Two months before legendary entertainer Sammy Davis Jr. died from throat cancer in May 1990, his manager Shirley Rhodes and three others walked into his room at Cedar's Sinai Hospital in Los Angeles, told bodyguard Brian Dellow to leave, and closed the door behind them. When they emerged some ten minutes later, Brian walked in and saw his terminally ill employer staring aimlessly out the window.
"What was that about?" said Brian.
Sammy said it was nothing, but Brian knew otherwise.
Years later Brian, a former British intelligence officer, relayed that story during a lengthy interview I had with him in July 2007.
"What was that about?" I asked Brian.
"They changed Sammy’s will,” he said matter-of-factly.
That will, which was probated in August 1990, named Rhodes and Sammy’s Cleveland-based attorney John Climaco as co-executors of Sammy’s estate. It also gave rights to Sammy’s “name and likeness” to his troubled widow Altovise, while leaving no provisions for Sammy’s three children.
Following Sammy’s death, Climaco and Rhodes oversaw the dismantling of the estate, selling Sammy’s Beverly Hills mansion and auctioning what was left of personal possessions that weren’t looted from his home before and after he died. In addition, nearly $4 million in insurance money disappeared.

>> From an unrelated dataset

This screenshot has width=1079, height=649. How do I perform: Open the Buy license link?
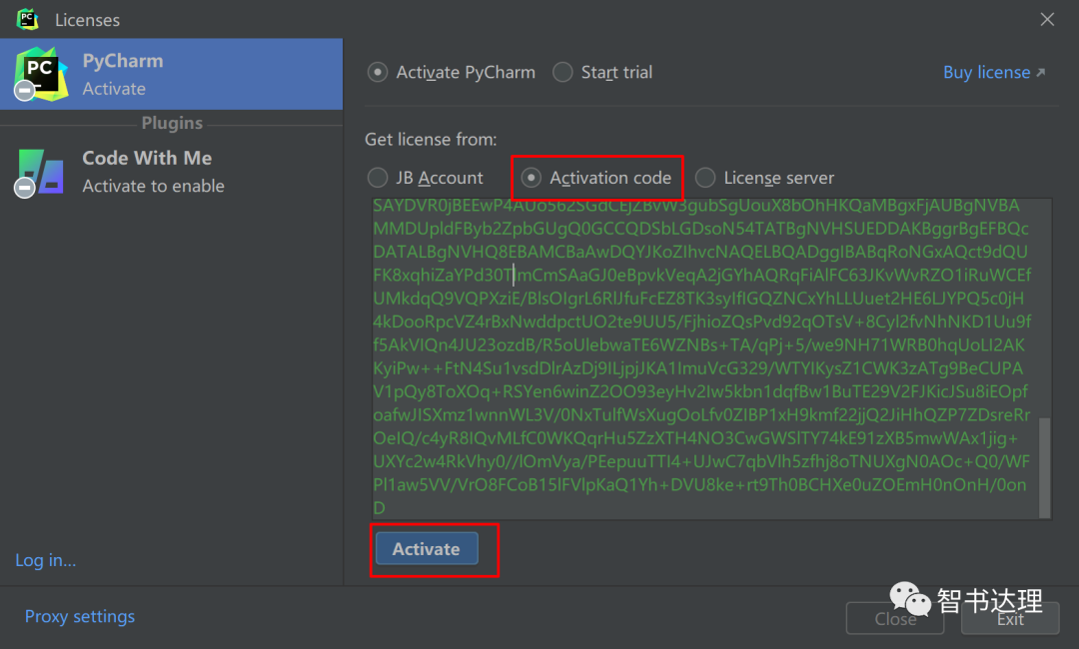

But Sammy’s $5 million IRS tax bill – in part the result of a Climaco-created tax shelter the U.S. Tax Court ruled was fraudulent – remained, and the sale of the home and possessions failed to put a dent in the massive debt, which left the IRS no choice but to take ownership of Sammy’s name and likeness and declare his estate insolvent.

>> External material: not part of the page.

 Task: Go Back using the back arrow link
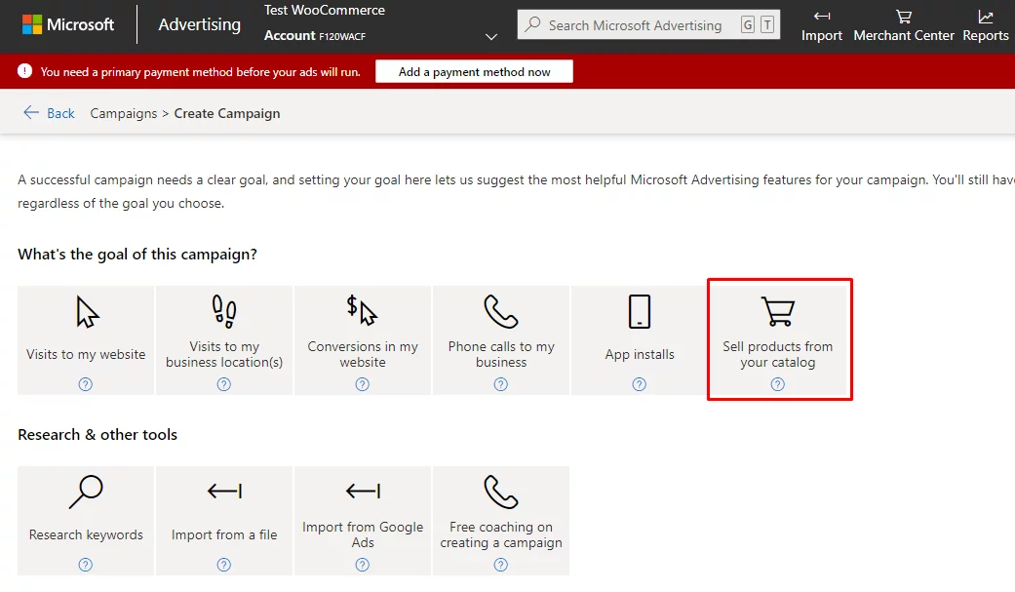49,113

Altovise ended up living in poverty in Pennsylvania while Sammy’s rich legacy never recovered.
Today, because of the tax debt, the man who was arguably the greatest entertainer of the 20th Century remains a distant memory while the multi-million dollar estates of other dead legends, including Elvis, Frank Sinatra and Dean Martin, continue to thrive.

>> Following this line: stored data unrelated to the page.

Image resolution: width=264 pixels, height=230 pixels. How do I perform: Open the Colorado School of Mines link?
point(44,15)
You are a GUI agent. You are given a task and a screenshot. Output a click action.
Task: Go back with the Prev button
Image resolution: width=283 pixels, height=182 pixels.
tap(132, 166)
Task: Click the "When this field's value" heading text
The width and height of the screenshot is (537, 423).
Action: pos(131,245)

The story of Sammy’s tragic demise is told in my book, “Deconstructing Sammy,” which reports the numerous allegations by Brian Dellow and others close to Sammy of malfeasance and fraud perpetrated by his handlers, as well as the heroic efforts of a Pennsylvania attorney, Albert “Sonny” Murray, Jr., to right the wrongs that befell Sammy and his legacy.
Murray, a former federal prosecutor who put E.F. Hutton out of business for check kiting in the 1980’s, subsequently spent seven years representing Altovise, ultimately settling Sammy’s debts, restoring his legacy, and getting Sammy his one and only Grammy Award (posthumously) in 2001.
Unfortunately, even when fighting the good fight to restore a legend such as Sammy Davis Jr. to his rightful place in American culture, the care and respect shown by Murray counted little next to the forces that took Sammy’s legacy down in the first place, greed and more greed.
Altovise, wishing a return to her once glamorous life, replaced Murray in 2001 with managers whose only success was a Sammy Davis Jr. bobble-head doll. In the meantime, Murray’s IRS settlement was ignored, and Sammy’s estate again fell into tax hell, precluding once again any use of his name and likeness.
But on the eve of what would have been Sammy’s 83rd birthday on Dec. 8, there is hope that Sammy could rise again.